Epic Games gave developers their first taste of the new Unreal Engine with a hefty early access launch earlier this week. With the engine's much-touted new "Nanite" feature bragging the ability to support "essentially infinite" detail, one indie decided to see how far that would go with a whole lotta good boys.
Nanite, effectively, lets developers import incredibly high-detail models (like high-res photogrammetry captures) with minimal performance impact. To put this to the test, Ionized Games lead developer Taylor Loper took a quick scan of his dog Ziggy snoozing on a bed, tossed it into the editor, and duplicated it 1,00 times.
This resulted in 10 billion polygons of dog—and arguably the best Unreal project ever made.
I was able to load a 10 million polygon photoscan of Ziggy in the @UnrealEngine. Using #UE5's Nanite meshes I was able to load 1000 instances of it at 60fps before I got bored. That's 10 billion polygons and it didn't even blink. It could have handled a lot more than this. pic.twitter.com/IMRnQIjFSxMay 26, 2021
True to Epic's word, Unreal barely broke a sweat rendering so many pooches. In a follow-up tweet, Loper writes: "This didn’t even begin to max out my system. Any 10 series card or newer is gonna see some mind blowing enhancements.
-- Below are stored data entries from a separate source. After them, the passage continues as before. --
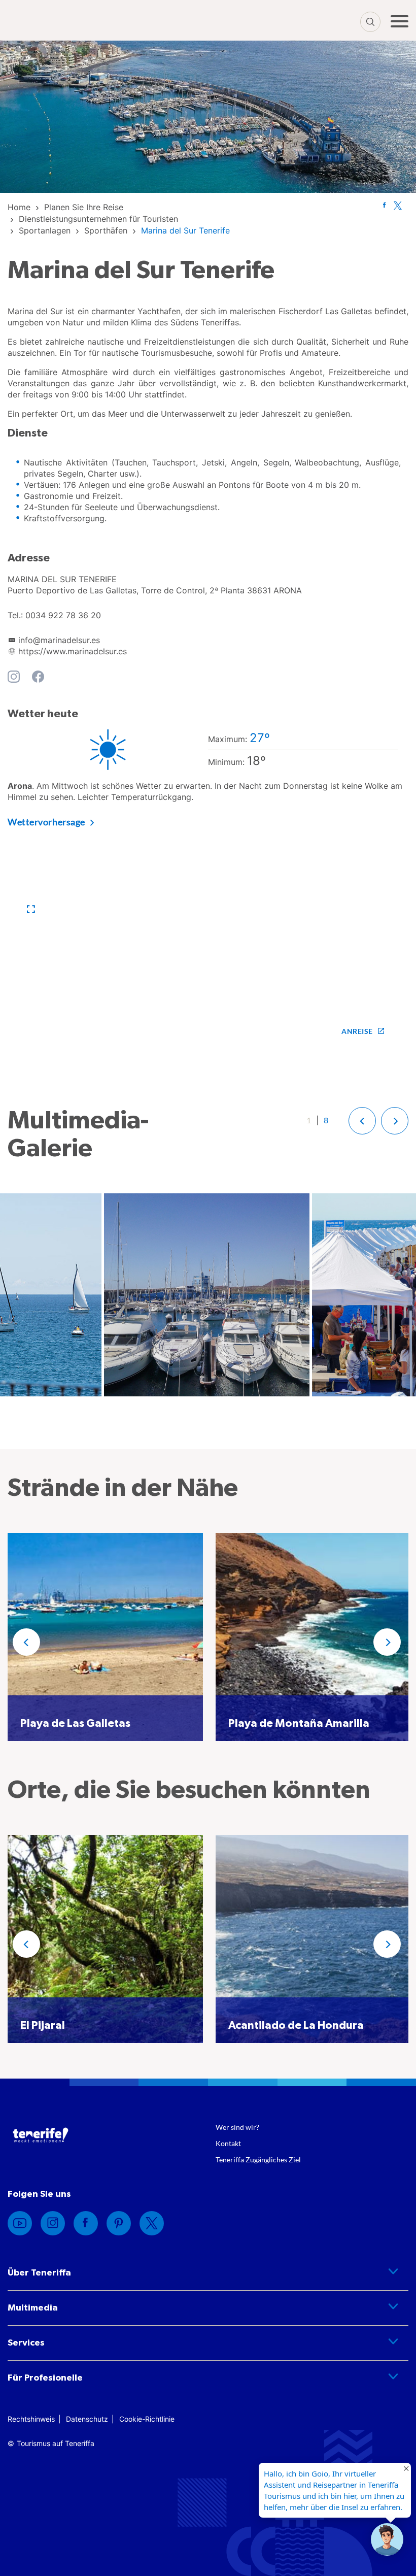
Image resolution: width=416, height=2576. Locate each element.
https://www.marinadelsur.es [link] (72, 651)
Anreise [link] (356, 1031)
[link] (19, 207)
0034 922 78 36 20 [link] (63, 615)
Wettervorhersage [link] (46, 821)
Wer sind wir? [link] (237, 2127)
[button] (31, 909)
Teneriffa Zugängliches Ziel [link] (258, 2159)
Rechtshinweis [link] (31, 2419)
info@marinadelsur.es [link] (59, 640)
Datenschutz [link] (87, 2419)
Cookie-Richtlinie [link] (147, 2419)
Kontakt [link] (228, 2143)
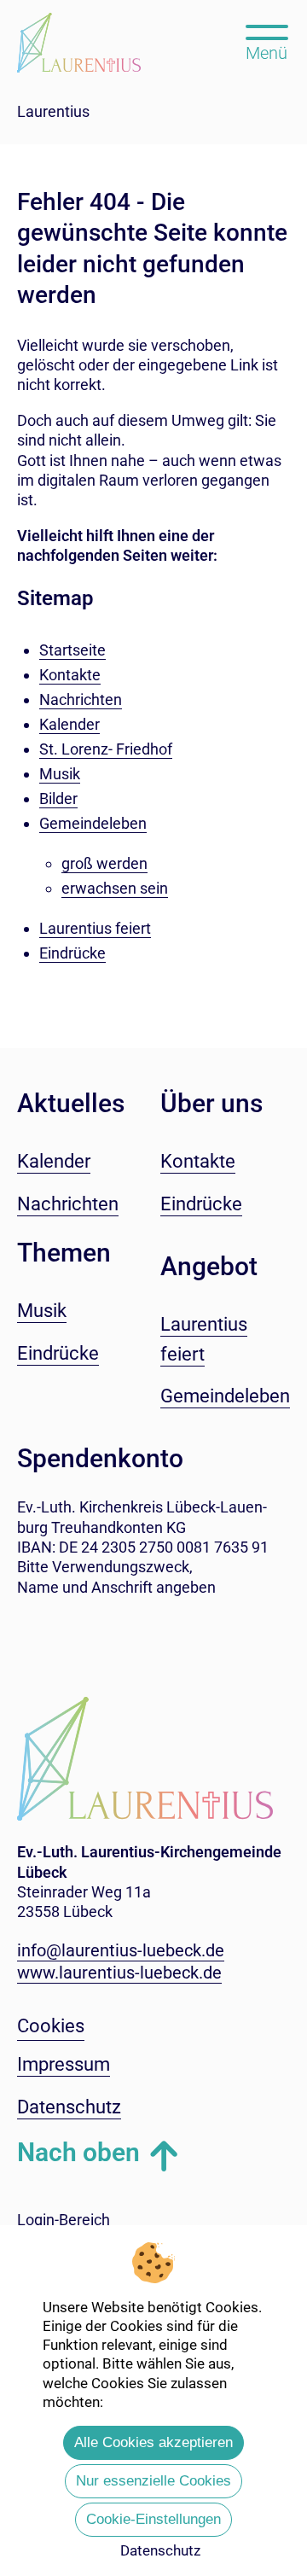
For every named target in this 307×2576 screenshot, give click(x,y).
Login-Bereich (63, 2220)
I’ll try to run it on a gtx 750 when I get a chance but I suspect it will work."
Granted, one of the concerns with UE5 is that hyper-realistic scans will only bloat game storage requirements further—even Epic's fairly limited built-in demo comes in at a hefty 100GB. Loper does seem quietly optimistic, though, telling one commenter that there wasn't any reason why Unreal titles would be inherently bigger than games built on any other engine.
"This model was 1.5 Gb and the example project Epic released is ~100gigs. Games will certainly get bigger but that’s still primarily on the dev. I could have spent 10 more minutes and gotten this model down to 50-100Mb with no real quality loss or effort."
Having proven Unreal Engine 5 can handle infinitely-detailed canines, I've only one question left to ask. When can we expect a distressingly photorealistic sequel to (previous PC Gamer contributor) Xalavier Nelson Jr's An Airport For Aliens Currently Run By Dogs?